Records supplied:

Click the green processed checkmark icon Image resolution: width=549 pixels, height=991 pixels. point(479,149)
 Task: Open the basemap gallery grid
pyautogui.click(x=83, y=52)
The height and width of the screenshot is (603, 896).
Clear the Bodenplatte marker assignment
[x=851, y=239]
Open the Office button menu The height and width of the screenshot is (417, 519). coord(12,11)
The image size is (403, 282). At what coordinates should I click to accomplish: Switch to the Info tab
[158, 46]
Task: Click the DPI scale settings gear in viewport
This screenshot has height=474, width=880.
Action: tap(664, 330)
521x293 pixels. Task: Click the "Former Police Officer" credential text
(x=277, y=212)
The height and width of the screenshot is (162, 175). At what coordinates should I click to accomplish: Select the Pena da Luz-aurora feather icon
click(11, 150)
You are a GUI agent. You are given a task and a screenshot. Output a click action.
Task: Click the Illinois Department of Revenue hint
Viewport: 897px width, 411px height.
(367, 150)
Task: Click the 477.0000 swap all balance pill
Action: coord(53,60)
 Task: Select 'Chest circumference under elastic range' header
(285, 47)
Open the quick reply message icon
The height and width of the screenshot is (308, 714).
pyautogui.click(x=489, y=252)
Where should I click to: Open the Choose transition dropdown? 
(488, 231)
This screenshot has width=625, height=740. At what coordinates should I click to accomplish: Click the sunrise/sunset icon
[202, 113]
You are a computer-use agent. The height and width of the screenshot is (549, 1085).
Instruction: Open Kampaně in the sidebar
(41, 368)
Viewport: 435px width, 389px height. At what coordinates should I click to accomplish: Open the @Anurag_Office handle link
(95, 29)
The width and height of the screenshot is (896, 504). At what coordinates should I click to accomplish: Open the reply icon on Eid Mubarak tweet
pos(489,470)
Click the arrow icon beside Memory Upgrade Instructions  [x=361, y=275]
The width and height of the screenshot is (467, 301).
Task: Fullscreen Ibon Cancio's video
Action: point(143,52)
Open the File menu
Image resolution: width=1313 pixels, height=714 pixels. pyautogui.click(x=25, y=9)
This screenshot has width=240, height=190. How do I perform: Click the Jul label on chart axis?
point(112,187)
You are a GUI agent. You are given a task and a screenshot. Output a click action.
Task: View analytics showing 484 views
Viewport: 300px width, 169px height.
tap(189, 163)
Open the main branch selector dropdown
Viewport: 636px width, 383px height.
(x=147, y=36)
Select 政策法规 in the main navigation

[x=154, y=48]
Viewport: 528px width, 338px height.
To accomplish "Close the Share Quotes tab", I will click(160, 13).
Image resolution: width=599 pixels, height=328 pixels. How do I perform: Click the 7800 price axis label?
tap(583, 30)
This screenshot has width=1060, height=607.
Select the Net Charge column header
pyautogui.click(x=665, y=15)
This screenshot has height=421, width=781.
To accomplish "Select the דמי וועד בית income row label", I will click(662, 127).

Task to carry out:
Look at the material above and copy, word for word, its lines from the first through the one containing "Task: Click the Illinois".

Written answer:
Click the green processed checkmark icon Image resolution: width=549 pixels, height=991 pixels. point(479,149)
 Task: Open the basemap gallery grid
pyautogui.click(x=83, y=52)
The height and width of the screenshot is (603, 896).
Clear the Bodenplatte marker assignment
[x=851, y=239]
Open the Office button menu The height and width of the screenshot is (417, 519). coord(12,11)
The image size is (403, 282). At what coordinates should I click to accomplish: Switch to the Info tab
[158, 46]
Task: Click the DPI scale settings gear in viewport
This screenshot has height=474, width=880.
Action: tap(664, 330)
521x293 pixels. Task: Click the "Former Police Officer" credential text
(x=277, y=212)
The height and width of the screenshot is (162, 175). At what coordinates should I click to accomplish: Select the Pena da Luz-aurora feather icon
click(11, 150)
You are a GUI agent. You are given a task and a screenshot. Output a click action.
Task: Click the Illinois Department of Revenue hint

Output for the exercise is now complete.